These and other similar conditions would render it doubtful whether an ask for trumps at the commencement of the game was desirable. [Alfred Wilks Drayson, The Art of Practical Whist (1879), p. 123]

So there seems to be a specialized use in card playing (where it refers not to a request in general, but to a specific kind of request), which continues to the present:

The free newsletter from The Bridge World magazine, … West, showed 0 or 3; then, in reply to an ask for the diamond queen, … (link)

Chilli is an unusual bridge bidding system that places simplicity and universality … Apart from as a response to an ask, 4NT is the same as in a neutral … (link)

That leaves the 1781 Twining cite as the most recent. Albright treated the noun ask as one (among many) of the nouned verbs that eventually dropped out of English (while many others survived as perfectly ordinary nouns in the language). This turns out to be not quite right; instead, a noun ask seems to have been innovated on a number of different occasions.

These occurrences have been noted here on Language Log by Eric Bakovic (in 2004) and by Lynne Murphy (last year) on her Separated by a Common Language blog, both expressing initial astonishment that any speaker could say such things. Tom Limoncelli, on the other hand, was enraged; from his LiveJournal of 4 July:

My ask is that…

I feel huge amounts of pain every time a business person nounifies “ask” as in, “My ask is that you approve this budget before Friday.” The right word to use is “request”, but business people are evolving our language.

It is tempting to fight back by writing ask in quotes:

My “ask” is that you approve this budget before Friday

to emphasize that it is not proper English.

The Bakovic and Murphy postings provoked comments from readers who identified two specialized uses of the noun ask: in financial contexts, to mean 'asking price' (where it contrasts with bid and patterns with the specialized nounings put and call) —

For example, a bid of $10 and an ask of $11 for stock ABC is a fairly large spread, meaning the buyer and seller are far apart. (link)

and in fund-raising contexts, to refer to a request for contributions or grants. Here's Liz Ditz commenting on Eric's Language Log posting:

It is a turn of phrase from fundraising or philanthropy, which became ubiquitous about 5-10 years ago [that would be the mid-to-late 90s], meaning a grant request. "We have a big ask out to the GotRocks Foundation, and four or five smaller asks to community foundations." I remember being startled on first hearing it, but can't place the year.

These three specialized uses — in card-playing, finance, and fund-raising — make a lot of sense. They work BECAUSE ask (rather than request) stands out as not a normal noun; the usages suggest that something more specific than just requesting is going on. (These three uses are not separately listed in the OED, and it's an interesting question of lexicographic practice whether they should be.) Presumably the uses were innovated independently of one another, in different social groups and for different reasons, and none of them continue the older noun uses of ask.

The verb ask is always available for nonce nouning, as in this Emily Post advice, where ask as a coinage is marked by quotation marks:

The All-Important “Ask”

RAW DATA:
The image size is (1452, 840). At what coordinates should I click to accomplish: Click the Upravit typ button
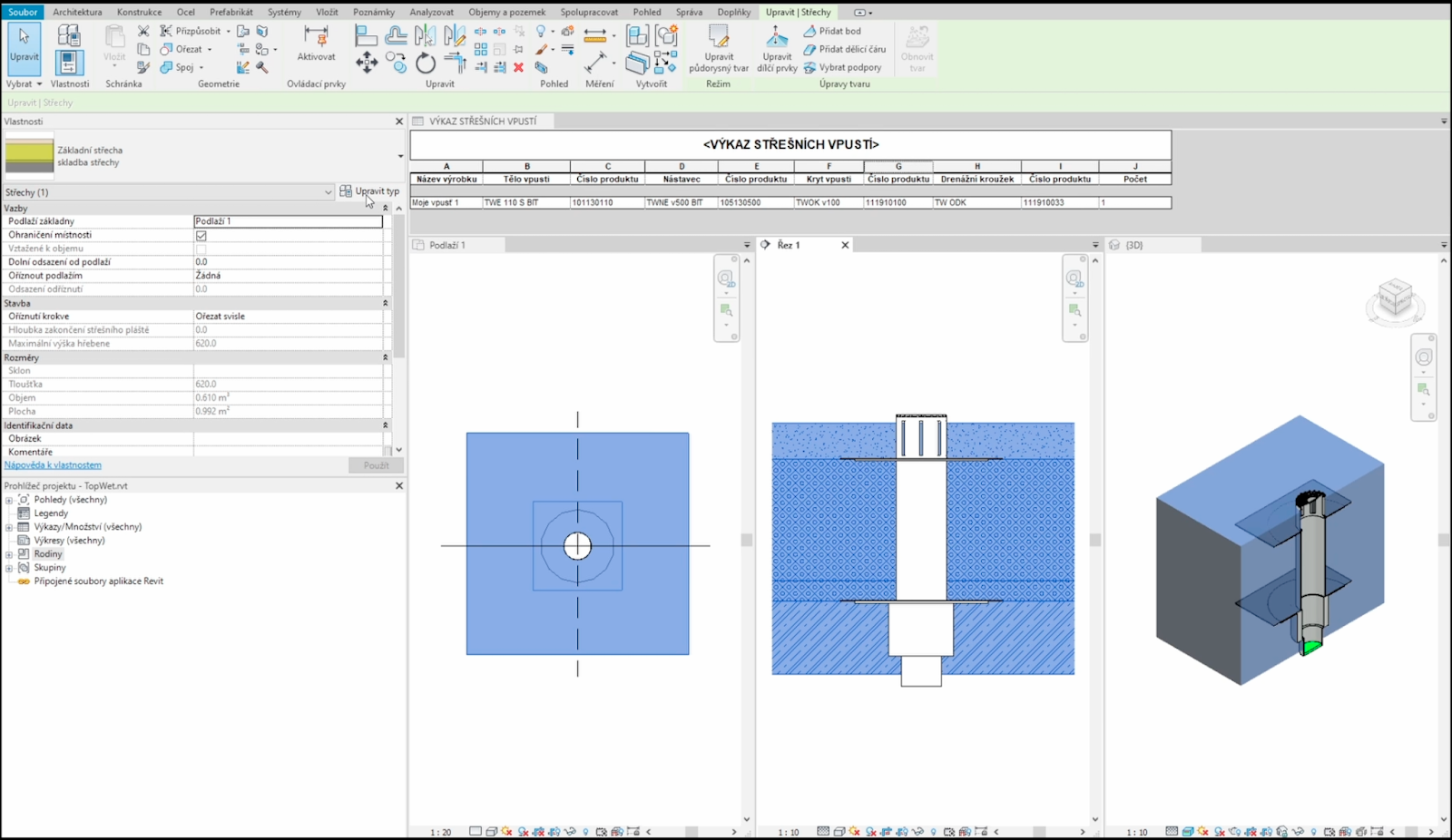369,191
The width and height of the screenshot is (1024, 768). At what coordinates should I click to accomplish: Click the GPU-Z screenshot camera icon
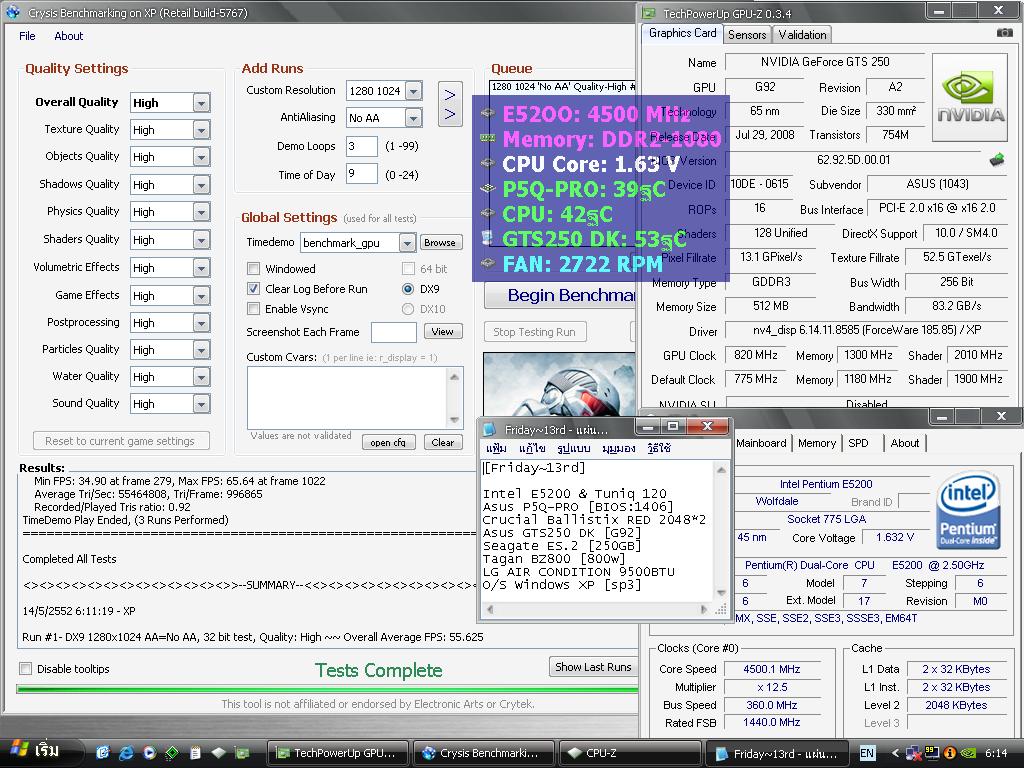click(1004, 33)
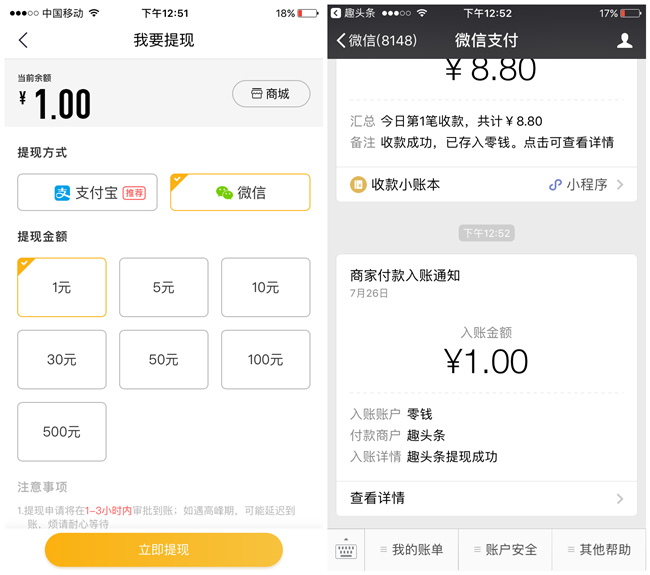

EXERCISE REQUIREMENTS: Copy the part of the text about the noun "ask" between "So there seems" and "of different occasions.", inclusive, word for word. Rely only on the text about the noun "ask" when you respond.

YOUR RESPONSE:
So there seems to be a specialized use in card playing (where it refers not to a request in general, but to a specific kind of request), which continues to the present:

The free newsletter from The Bridge World magazine, … West, showed 0 or 3; then, in reply to an ask for the diamond queen, … (link)

Chilli is an unusual bridge bidding system that places simplicity and universality … Apart from as a response to an ask, 4NT is the same as in a neutral … (link)

That leaves the 1781 Twining cite as the most recent. Albright treated the noun ask as one (among many) of the nouned verbs that eventually dropped out of English (while many others survived as perfectly ordinary nouns in the language). This turns out to be not quite right; instead, a noun ask seems to have been innovated on a number of different occasions.